Exercise: In the entries below, how many lines contain "computer"? Answer with the number and nothing else.

=== Study material ===

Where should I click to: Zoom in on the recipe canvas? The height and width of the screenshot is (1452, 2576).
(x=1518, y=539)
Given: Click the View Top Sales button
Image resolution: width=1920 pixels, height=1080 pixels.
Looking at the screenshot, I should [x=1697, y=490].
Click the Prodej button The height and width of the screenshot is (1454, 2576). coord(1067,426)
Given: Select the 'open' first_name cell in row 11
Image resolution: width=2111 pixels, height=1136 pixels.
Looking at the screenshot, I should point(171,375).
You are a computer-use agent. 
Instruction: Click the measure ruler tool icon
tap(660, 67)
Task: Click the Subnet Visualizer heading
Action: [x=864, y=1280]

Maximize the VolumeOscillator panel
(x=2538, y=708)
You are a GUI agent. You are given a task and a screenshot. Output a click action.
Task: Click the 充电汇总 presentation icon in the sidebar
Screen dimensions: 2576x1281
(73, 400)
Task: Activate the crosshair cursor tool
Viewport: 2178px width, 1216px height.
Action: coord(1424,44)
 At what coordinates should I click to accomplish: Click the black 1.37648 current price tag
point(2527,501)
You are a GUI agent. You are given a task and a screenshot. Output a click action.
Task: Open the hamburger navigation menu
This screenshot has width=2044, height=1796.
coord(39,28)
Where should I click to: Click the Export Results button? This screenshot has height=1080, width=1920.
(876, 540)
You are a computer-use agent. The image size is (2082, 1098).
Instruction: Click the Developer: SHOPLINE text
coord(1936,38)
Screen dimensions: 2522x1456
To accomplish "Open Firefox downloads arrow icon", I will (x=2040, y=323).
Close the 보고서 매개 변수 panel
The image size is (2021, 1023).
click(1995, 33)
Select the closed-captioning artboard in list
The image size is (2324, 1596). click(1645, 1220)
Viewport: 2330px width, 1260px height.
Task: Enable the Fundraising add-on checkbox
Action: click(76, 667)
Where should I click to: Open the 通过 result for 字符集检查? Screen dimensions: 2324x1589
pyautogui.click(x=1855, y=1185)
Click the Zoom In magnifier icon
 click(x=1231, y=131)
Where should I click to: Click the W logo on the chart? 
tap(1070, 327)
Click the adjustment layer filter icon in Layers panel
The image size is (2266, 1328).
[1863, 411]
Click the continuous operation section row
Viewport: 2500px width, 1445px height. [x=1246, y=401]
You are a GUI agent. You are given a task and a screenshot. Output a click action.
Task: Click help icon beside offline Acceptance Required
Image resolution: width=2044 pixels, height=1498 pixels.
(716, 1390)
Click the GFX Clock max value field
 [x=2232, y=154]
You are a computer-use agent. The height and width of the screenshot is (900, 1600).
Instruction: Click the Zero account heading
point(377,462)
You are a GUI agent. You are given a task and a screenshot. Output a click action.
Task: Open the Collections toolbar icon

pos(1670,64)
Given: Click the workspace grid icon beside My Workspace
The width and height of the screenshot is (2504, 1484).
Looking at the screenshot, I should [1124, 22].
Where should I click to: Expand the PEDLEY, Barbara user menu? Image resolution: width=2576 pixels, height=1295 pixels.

===

Response area: 3